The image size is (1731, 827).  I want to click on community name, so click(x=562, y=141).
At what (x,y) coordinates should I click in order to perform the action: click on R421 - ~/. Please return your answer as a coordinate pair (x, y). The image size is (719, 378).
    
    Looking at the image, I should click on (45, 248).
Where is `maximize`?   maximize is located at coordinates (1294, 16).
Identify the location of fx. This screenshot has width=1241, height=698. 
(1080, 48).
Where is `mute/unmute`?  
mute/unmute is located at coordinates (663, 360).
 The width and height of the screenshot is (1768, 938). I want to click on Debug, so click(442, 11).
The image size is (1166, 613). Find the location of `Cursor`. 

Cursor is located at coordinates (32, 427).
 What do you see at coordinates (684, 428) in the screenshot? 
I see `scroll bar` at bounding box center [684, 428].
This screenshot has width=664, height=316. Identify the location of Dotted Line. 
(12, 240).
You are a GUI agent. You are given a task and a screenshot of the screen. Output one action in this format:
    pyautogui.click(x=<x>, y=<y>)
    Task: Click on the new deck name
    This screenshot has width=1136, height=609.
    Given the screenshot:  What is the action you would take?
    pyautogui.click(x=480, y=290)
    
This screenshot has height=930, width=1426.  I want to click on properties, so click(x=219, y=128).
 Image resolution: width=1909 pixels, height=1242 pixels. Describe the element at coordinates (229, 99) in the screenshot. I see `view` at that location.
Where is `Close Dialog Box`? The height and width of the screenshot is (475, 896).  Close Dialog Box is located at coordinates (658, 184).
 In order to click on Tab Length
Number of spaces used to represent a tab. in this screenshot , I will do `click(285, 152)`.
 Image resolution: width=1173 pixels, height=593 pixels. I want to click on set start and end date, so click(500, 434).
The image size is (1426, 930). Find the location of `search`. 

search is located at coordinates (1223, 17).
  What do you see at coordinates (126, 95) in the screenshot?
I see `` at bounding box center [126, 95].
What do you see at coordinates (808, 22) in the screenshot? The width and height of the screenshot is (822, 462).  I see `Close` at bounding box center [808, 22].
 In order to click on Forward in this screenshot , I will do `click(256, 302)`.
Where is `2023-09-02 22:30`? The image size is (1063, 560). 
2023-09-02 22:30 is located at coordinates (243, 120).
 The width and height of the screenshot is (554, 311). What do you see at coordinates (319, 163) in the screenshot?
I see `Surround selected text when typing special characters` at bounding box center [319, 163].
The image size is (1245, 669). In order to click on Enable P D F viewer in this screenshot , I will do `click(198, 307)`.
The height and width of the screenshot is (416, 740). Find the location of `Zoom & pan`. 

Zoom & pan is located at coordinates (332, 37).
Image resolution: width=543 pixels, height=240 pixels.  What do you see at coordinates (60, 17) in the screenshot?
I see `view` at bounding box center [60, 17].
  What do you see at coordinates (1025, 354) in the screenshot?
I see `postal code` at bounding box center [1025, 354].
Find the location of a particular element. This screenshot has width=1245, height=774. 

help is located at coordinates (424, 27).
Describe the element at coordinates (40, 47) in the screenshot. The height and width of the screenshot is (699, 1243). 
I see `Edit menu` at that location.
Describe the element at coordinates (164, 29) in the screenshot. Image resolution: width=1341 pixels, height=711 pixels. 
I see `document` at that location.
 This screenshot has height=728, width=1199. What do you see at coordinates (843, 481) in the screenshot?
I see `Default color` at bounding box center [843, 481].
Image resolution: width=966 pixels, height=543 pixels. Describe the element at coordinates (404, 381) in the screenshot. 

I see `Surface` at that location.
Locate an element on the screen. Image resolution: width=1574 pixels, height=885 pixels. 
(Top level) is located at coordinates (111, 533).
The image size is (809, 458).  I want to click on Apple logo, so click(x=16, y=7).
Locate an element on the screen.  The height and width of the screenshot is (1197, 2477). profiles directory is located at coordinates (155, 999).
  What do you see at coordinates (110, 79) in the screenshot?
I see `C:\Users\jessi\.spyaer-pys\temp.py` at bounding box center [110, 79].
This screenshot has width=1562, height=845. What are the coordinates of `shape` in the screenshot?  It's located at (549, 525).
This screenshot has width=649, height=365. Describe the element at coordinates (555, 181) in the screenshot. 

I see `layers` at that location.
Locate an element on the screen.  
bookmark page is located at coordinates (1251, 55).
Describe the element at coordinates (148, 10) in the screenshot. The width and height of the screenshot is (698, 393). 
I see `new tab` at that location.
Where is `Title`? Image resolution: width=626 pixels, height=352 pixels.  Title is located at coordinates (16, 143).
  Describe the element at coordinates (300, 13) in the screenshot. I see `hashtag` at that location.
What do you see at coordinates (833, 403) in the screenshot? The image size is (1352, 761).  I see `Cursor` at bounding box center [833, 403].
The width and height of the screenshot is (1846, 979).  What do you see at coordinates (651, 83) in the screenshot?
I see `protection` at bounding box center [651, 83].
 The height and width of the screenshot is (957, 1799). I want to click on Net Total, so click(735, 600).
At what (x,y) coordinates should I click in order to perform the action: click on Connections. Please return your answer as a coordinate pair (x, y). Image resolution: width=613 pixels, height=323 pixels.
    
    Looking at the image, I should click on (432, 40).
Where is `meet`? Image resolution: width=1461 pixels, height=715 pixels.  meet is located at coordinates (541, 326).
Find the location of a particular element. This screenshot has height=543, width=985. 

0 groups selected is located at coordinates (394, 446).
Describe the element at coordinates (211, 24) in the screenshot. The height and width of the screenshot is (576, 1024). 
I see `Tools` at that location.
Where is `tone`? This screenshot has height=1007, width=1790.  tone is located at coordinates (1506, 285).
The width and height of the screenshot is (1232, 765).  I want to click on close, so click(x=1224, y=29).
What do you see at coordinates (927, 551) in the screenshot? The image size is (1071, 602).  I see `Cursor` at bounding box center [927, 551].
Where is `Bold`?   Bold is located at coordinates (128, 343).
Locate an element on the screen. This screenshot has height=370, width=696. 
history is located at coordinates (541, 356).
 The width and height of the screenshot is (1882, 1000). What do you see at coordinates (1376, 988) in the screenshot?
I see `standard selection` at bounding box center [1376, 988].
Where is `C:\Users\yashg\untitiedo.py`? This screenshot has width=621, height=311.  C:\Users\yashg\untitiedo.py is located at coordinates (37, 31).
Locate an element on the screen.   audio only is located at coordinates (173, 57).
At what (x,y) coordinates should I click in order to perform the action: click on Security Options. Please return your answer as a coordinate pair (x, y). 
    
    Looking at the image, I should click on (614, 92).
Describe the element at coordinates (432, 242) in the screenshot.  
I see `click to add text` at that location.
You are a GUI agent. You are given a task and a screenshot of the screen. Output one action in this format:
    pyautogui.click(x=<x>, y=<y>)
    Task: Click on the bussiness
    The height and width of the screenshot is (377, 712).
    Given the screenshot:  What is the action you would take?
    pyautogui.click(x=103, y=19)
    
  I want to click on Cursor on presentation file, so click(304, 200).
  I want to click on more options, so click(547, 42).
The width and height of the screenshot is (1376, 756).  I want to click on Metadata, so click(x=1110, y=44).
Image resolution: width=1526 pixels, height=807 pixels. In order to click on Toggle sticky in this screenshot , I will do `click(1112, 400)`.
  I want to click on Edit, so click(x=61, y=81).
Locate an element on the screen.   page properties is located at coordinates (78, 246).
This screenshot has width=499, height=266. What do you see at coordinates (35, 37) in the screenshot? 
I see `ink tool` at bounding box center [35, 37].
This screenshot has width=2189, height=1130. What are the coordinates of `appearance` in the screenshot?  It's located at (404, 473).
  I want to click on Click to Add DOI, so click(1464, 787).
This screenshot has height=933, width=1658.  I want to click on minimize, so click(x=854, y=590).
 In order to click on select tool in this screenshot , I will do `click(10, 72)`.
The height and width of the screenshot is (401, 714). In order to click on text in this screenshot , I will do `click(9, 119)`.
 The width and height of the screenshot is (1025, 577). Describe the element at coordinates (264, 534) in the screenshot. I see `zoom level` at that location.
------------------------------
## INSTRUCTIONS TO FOLLOW
Arrange the records from the line containing "The width and height of the screenshot is (1232, 765)." through the line containing "coordinates (173, 57)." as a Markdown table with columns Row and Line, skipping blank lines.

## RESPONSE TO THIS EXERCISE
| Row | Line |
|---|---|
| 1 | The width and height of the screenshot is (1232, 765).  I want to click on close, so click(x=1224, y=29). |
| 2 | What do you see at coordinates (927, 551) in the screenshot? The image size is (1071, 602).  I see `Cursor` at bounding box center [927, 551]. |
| 3 | Where is `Bold`?   Bold is located at coordinates (128, 343). |
| 4 | Locate an element on the screen. This screenshot has height=370, width=696.  |
| 5 | history is located at coordinates (541, 356). |
| 6 |  The width and height of the screenshot is (1882, 1000). What do you see at coordinates (1376, 988) in the screenshot? |
| 7 | I see `standard selection` at bounding box center [1376, 988]. |
| 8 | Where is `C:\Users\yashg\untitiedo.py`? This screenshot has width=621, height=311.  C:\Users\yashg\untitiedo.py is located at coordinates (37, 31). |
| 9 | Locate an element on the screen.   audio only is located at coordinates (173, 57). |